Task to complete
Decide whether each statement agrees with the account of a musician's first fans, answering yes or no and quoting the words of the text that settle it. (a) The shift manager said that several regulars had complained about the songs. (b) The couple who bought the new CD already owned the first album. (c) The audience area at gigs is often lit as well as the stage.

Excerpt
========================
Written by Indie Aritst Paul Fogarty
I was playing gigs full time for two years before I realized I had a fan.
Two fans, actually. Not fans who are your friends or who are other musicians and their family and friends. I already had a bunch of those: family members, neighbors, bar staff and waiting staff at clubs where I regularly played. I’m talking about fans. People, who I had absolutely zero connection to other than that they had independently come across my music and it resonated with them on such a level that they sought out gigs of mine that they could come to and listen. Without ceremony, without any social interaction between us. They would just notice a gig was on, schedule it into their busy lives, organize a baby-sitter, a ride, a place to park, and they’d come, listen, and leave.
I never noticed who was in my crowds because I would have my eyes closed most of the time. And often times while the stage or performance area is well lit the audience area is not. You sit on the stage and look out at a kind of dark grey fog. There are faces and eyes and teeth but often times it’s difficult to pick anyone out, to recognize them.
As it turned out my first independent fans were a young, handsome couple full of wit, intelligence, enthusiasm and humility.
I was packing up after one of those soulless gigs I used to play at Cafe Le Monde on Hastings Street in Noosa Heads, Queensland, Australia. It wasn’t soulless because of the natural surroundings; it was because of the attitude of the furniture and cutlery in it. Clang clack clangalang! Always LOUD, baby.
The young ladies who used to do all the work at Le Monde were efficient and lovely and yet somehow cold. I wondered why they all seemed so cold and robotic. Then on this one night as I was packing up after the gig the shift manager came over to me and said “Paul…. people are complaining that your songs are too religious.”
I said “WTF? People? You mean a group of persons? How many people? More than half?”
She said “Well, one of our regulars….”
I said: “So when you say ‘people are complaining’ what you mean is one person is complaining.”
To her credit, she smiled. I thought: “I’ve never seen her smile. She looks warm.”
Then she said: “I was listening to your last set and there were a few songs about religion and God in there…”
I remembered the last set because I had played a few cover songs in amongst my own tunes.
I said: “I’m pretty sure Knocking On Heaven’s Door, Let It Be and Bittersweet Symphony do not classify as religious songs.”
She said: “The boss thinks you should cut back on the religious messages in your own songs, too.”
I said “Your boss doesn’t have the slightest idea about any of this and if he wants to give me advice on song content then he should tell me himself….cos frankly I don’t believe it.”
Suddenly she crumpled inside. I’d called her bluff and she’d immediately folded.
She went back inside to the other cold staff.
That conversation didn’t get me down because as I was about to leave a young couple came up and bought one of my new CDs. They already had my first album, they said. And they’d been following me for two years. Coming to loads of my gigs.
========================
Supplied data
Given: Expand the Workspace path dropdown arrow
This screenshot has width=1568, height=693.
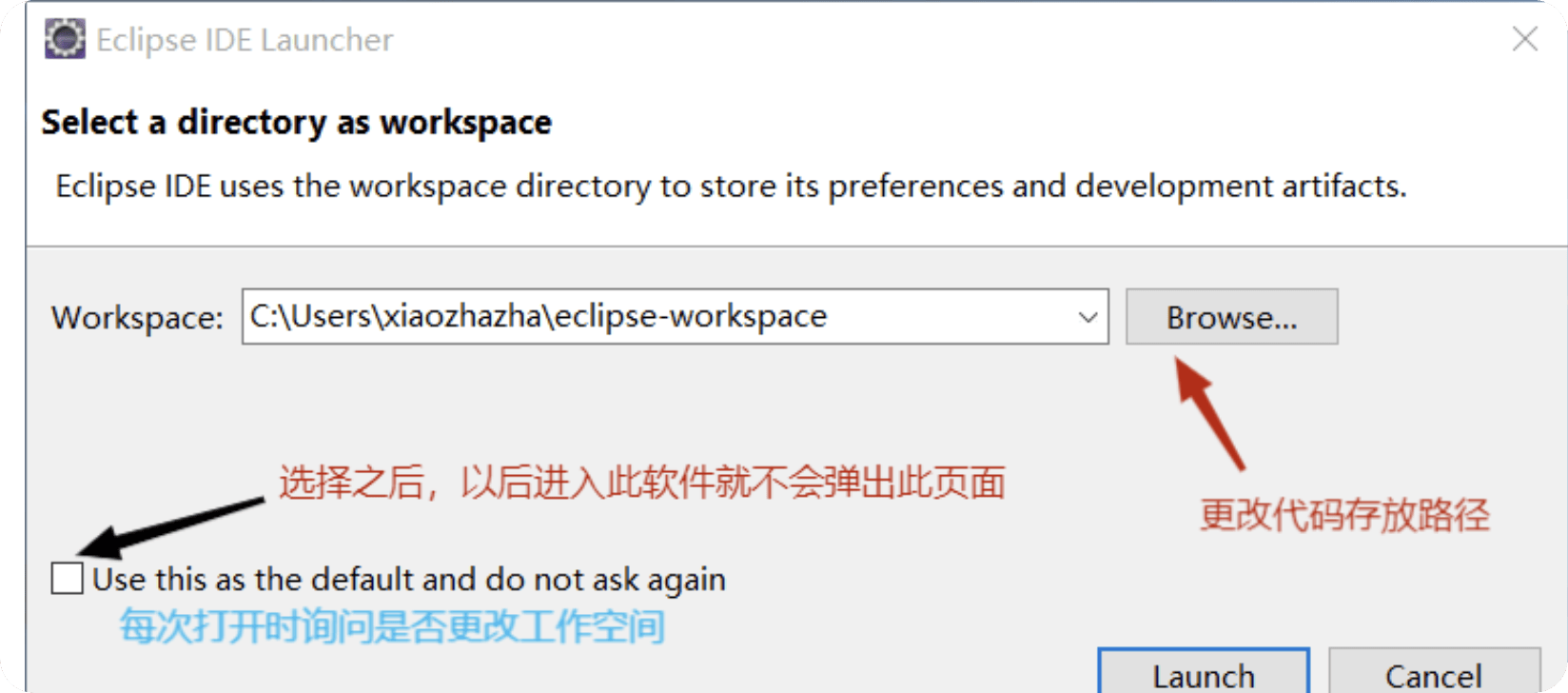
========================
Solution to this task
(a) No: "Well, one of our regulars…."
(b) Yes: "They already had my first album, they said."
(c) No: "often times while the stage or performance area is well lit the audience area is not."